(QUÉ HAY QUE HACER)
A - Copia todas las frases que aparecen entre comillas en el texto sobre la vocación de Abraham, en el orden en que salen.
B - Sigue escribiendo el texto sobre la vocación de Abraham a partir de donde se corta, con el mismo tono.

(TEXTO DEL DOCUMENTO)
%%

Abraham creyó en Dios, se fió de Él cuando oyó que le decía: “deja tu país, a tu parentela y la casa de tu padre, para ir a la tierra que yo te mostraré”. Historia de Abraham en quien nosotros -particularmente tú, Don Rafael-, descubrimos en cierto modo el significado de la especial llamada que, unida a su promesa, hace el Señor a los elegidos: “En ti serán bendecidos todos los pueblos de la tierra”.

Es siempre Dios quien sale al paso del hombre para proponerle un proyecto sorprendente y desproporcionado: “¡Deja tu país!”. A semejanza de Abraham, al llamado se le pide salir, ponerse en camino hacia un destino desconocido fiándose solo de Dios; consciente de que las pruebas estarán presentes a lo largo de su vida, pero también de que, en la fe, de ellas se podrá salir victorioso, porque la fe, como en Abraham, no defrauda.

La vocación de Abraham, si bien muy lejana en el tiempo, se presenta como prototipo también de nuestra propia vocación: una llamada a arriesgar, a sumergirse en la luminosa oscuridad de la fe, apoyándonos en la Palabra y en la promesa. Riesgo que en realidad es la riqueza de la Iglesia, asumida de manera insuperable y total por María, la Mujer “que creyó que se cumplirían las cosas que le fueron dichas de parte del Señor”, y que por ello es Bienaventurada (Lc 1, 45). La Mujer, la Madre, que a diferencia de Abraham, debió beber el cáliz del sufrimiento hasta la última gota, participando personalmente en la prueba, creyendo y esperando de pie, junto a la cruz (cf. Jn 19, 25). Y su fe no la defraudó.

%%

(MATERIAL ENTREGADO)
%%

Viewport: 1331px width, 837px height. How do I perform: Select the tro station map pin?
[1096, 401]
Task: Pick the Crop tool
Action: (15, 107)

%%

(AQUÍ LAS RESPUESTAS)
A -
1. “deja tu país, a tu parentela y la casa de tu padre, para ir a la tierra que yo te mostraré”
2. “En ti serán bendecidos todos los pueblos de la tierra”
3. “¡Deja tu país!”
4. “que creyó que se cumplirían las cosas que le fueron dichas de parte del Señor”

B -
Creer. Creer por tanto, que en Jesús, el Hijo eterno de Dios y de María, al llegar la “plenitud de los tiempos”, “la eternidad ha entrado en el tiempo” (Tertio millennio adveniente n.9)” como don al hombre y como posibilidad real de la “vida nueva”, que es participación en la vida eterna de Dios.

“Plenitud de los tiempos” que inaugurada con la Encarnación del Verbo, comenzó a cumplirse aquel sábado en la sinagoga de Nazaret, cuando Jesús, desenrollando el libro del profeta Isaías y leyendo el texto escogido (Cfr. Is 61,1-2), da al anuncio profético su significado preciso, diciendo: “Esta Escritura, que acaban de oír, se ha cumplido hoy” (Lc 4,21).

“El Espíritu del Señor está sobre mí –leyó Jesús del libro de Isaías–, porque me ha consagrado por la unción. Él me envió a llevar la Buena Nueva a los pobres”. Unción de Jesús, pero, por Él y en Él, unción que en el Espíritu Santo será participada también a los que Él elige. Unción-consagración a la cual va unida la promesa del Señor que asegura que su amor siempre fiel, le acompañará en todo momento: “me unges la cabeza con perfume y llenas mi copa hasta los bordes. Tu bondad y misericordia me acompañarán todos los días de mi vida” (Sal 23,5-6).

Unción-amor-misericordia. Dones inseparables que el Señor no cesa de ofrecer a los hombres y de los cuales nuestros hermanos, pero también nosotros, necesitaremos siempre. También hoy que, efectivamente, necesitamos escuchar palabras ungidas que nos permitan interiorizar la verdad, que necesitamos del abrazo del amor misericordioso que llegando a nuestras voluntades, nos mueva a la conversión, al arrepentimiento, al cambio según Cristo.

En medio de las tendencias del secularismo moderno que parece imperar en nuestra nueva época y sutilmente trata de introducirse en la cultura y hasta en los corazones de los creyentes, el amor misericordioso del Señor nos desafía a examinar nuestras conciencias, a purificar nuestros corazones y a renovar nuestro compromiso original. Nos desafía a ser receptores, dadores y anunciadores de la unción, de la alegría y de la esperanza.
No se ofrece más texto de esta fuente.